During an epic national tour in the spring of 1903, TR’s conservation
philosophy (his single greatest gift to posterity) comes into full flower. He
also bestows on countless Americans the richness of a personality without
parallel-evangelical and passionate, yet lusty and funny; adroitly political,
winningly natural, intellectually overwhelming. The most famous father of his
time, he is adored by his six children (although beautiful, willful
“Princess” Alice rebelled against him) and accepted as an honorary member
of the White House Gang of seditious small boys.
Theodore Rex, full of cinematic detail, moves with the exhilarating
pace of a novel, yet it rides on a granite base of scholarship. TR’s own
voice is constantly heard, as the President was a gifted letter writer and
raconteur. Also heard are the many witticisms, sometimes mocking, yet always
affectionate, of such Roosevelt intimates as Henry Adams, John Hay, and Elihu
Root. (“Theodore is never sober,” said Adams, “only he is drunk with
himself and not with rum.”)
TR’s speed of thought and action, and his total command of all aspects of
presidential leadership, from bureaucratic subterfuge to manipulation of the
press, make him all but invincible in 1904, when he wins a second term by a
historic landslide. Surprisingly, this victory transforms him from a patrician
conservative to a progressive, responsible between 1905 and 1908 for a raft of
enlightened legislation, including the Pure Food and Employer Liability acts.
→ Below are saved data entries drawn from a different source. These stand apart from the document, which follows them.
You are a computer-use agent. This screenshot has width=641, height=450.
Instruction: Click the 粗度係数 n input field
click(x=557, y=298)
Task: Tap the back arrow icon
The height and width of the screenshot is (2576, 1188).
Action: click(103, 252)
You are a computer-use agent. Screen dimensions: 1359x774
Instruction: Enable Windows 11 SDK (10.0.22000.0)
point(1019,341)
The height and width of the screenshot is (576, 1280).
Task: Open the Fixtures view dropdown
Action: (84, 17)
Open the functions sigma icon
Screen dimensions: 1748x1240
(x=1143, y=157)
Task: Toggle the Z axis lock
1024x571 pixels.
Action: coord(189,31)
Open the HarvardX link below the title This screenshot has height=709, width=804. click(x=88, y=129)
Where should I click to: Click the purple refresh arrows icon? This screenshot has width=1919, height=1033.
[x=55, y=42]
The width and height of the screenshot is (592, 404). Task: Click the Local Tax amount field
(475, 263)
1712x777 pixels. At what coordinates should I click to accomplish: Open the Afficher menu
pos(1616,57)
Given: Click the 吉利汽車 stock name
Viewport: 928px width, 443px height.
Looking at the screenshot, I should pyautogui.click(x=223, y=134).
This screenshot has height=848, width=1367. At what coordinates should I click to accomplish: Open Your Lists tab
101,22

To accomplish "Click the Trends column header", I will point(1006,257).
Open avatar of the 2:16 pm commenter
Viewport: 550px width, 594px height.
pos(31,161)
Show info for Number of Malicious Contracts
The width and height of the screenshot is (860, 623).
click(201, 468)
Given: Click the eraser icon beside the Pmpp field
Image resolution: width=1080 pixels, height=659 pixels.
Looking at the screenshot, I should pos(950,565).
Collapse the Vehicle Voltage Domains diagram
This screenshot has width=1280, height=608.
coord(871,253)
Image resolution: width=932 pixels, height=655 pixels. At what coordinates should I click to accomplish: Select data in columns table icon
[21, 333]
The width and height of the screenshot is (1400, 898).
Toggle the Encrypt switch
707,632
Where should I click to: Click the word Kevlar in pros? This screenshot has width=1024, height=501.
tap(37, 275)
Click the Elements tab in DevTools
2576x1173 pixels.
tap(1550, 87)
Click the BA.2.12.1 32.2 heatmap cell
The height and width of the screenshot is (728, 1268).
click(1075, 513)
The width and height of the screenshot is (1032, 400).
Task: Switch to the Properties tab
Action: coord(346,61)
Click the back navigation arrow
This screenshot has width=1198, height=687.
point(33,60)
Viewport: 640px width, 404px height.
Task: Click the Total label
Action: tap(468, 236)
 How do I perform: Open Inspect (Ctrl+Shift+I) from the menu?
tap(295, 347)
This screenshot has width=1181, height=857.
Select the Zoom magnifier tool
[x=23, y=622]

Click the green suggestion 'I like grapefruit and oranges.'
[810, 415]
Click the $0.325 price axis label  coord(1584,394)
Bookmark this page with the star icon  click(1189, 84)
Even more surprising, to critics who have caricatured TR as a swinger of the
Big Stick, is his emergence as a diplomat. He wins the Nobel Peace Prize for
bringing about an end to the Russo-Japanese War in 1905.
Interspersed with many stories of Rooseveltian triumphs are some bitter
episodes-notably a devastating lynching-that remind us of America’s deep
prejudices and fears. Theodore Rex does not attempt to justify TR’s
notorious action following the Brownsville Incident of 1906-his worst mistake
as President-but neither does this resolutely honest biography indulge in the
easy wisdom of hindsight. It is written throughout in real time, reflecting
the world as TR saw it. By the final chapter, as the great “Teddy”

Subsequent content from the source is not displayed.